### SUPPLIED TEXT
+--

Appeal from the United States District Court for the Southern District of Florida.

Before GEWIN, RONEY and HILL, Circuit Judges.

JAMES C. HILL, Circuit Judge:

1

On June 5, 1975, an eight count indictment was returned by a grand jury for the Southern District of Florida against defendant, Walter Shaw. Defendant was charged with knowingly and intentionally devising a scheme and artifice to defraud the Southern Bell Telephone Company (Southern Bell) by depriving it of the money due for long-distance telephone calls in violation of 18 U.S.C.A. § 13431 and 47 U.S.C.A. § 220.2 The eight counts concerned four specific telephone calls made between January 25 and 29, 1973. On April 8, 1976, a jury returned a verdict of guilty on all counts and defendant was sentenced to three years imprisonment. We affirm.

2

The issues on this appeal relate to the trial court's denial of several motions made by defendant prior to and during the trial. First, defendant moved to dismiss the indictment on the basis that he had been denied a speedy trial in violation of the Sixth Amendment and the due process clause of the Fifth Amendment. Second, defendant moved to disallow the use of a voice exemplar obtained from him while he was a grand jury witness. Third, at the close of the government's case, defendant moved for judgment of acquittal due to the fact that the prosecution had failed to identify defendant as the individual charged in the indictment and referred to by the government witnesses. Finally, defendant moved for judgment of acquittal on the basis that the government had totally failed to prove the specific intent required for conviction.

3

A general overview of the trial proceedings is necessary to an understanding of the issues raised. The government showed that in late 1972 and early 1973 Southern Bell randomly monitored some telephones as part of a program to detect fraudulent users. In sum, Southern Bell could detect the extraordinary use of toll-free numbers, more commonly referred to as "800" numbers. Southern Bell suspected that this overuse of "800" numbers could signify the presence of a "blue box." A "blue box" is a device which permits long-distance telephone calls to be made by "bouncing off" normal "800" lines.

+--

### MATERIAL FOR THIS TASK

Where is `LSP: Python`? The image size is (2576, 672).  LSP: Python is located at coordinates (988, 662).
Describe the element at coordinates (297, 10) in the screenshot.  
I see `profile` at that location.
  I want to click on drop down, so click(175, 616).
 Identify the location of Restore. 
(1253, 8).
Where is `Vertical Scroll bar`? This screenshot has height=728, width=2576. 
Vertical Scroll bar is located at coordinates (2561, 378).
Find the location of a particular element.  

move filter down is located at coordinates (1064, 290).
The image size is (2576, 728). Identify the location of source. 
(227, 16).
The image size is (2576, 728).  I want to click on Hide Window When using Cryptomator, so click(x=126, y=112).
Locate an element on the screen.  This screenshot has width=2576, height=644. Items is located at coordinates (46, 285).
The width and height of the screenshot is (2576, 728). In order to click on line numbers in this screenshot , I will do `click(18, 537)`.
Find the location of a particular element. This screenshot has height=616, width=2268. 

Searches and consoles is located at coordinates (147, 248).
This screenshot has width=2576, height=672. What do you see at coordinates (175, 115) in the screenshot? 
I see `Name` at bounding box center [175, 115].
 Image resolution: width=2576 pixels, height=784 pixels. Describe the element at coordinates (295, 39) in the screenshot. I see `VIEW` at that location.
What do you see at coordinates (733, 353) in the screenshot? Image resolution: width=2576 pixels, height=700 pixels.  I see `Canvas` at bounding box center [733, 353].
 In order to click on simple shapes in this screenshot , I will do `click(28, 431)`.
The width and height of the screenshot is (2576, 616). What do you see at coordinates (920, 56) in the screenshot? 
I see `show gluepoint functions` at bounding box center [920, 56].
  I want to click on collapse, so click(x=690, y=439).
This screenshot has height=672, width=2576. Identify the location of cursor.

+--

### TO BE DONE
1 - Decide whether each statement agrees with the court opinion, answering yes or no and quoting the words that settle it: (a) the indictment had eight counts; (b) the defendant was sentenced to five years in prison; (c) Southern Bell monitored every telephone.
2 - Please state how many lines of the listing contain the string "center", with case counting, and give only the number.
The court opinion and the listing are unrelated material.

### EXPECTED RESULTS
1 -
(a) Yes: "an eight count indictment was returned"
(b) No: "defendant was sentenced to three years imprisonment"
(c) No: "Southern Bell randomly monitored some telephones"

2 - 3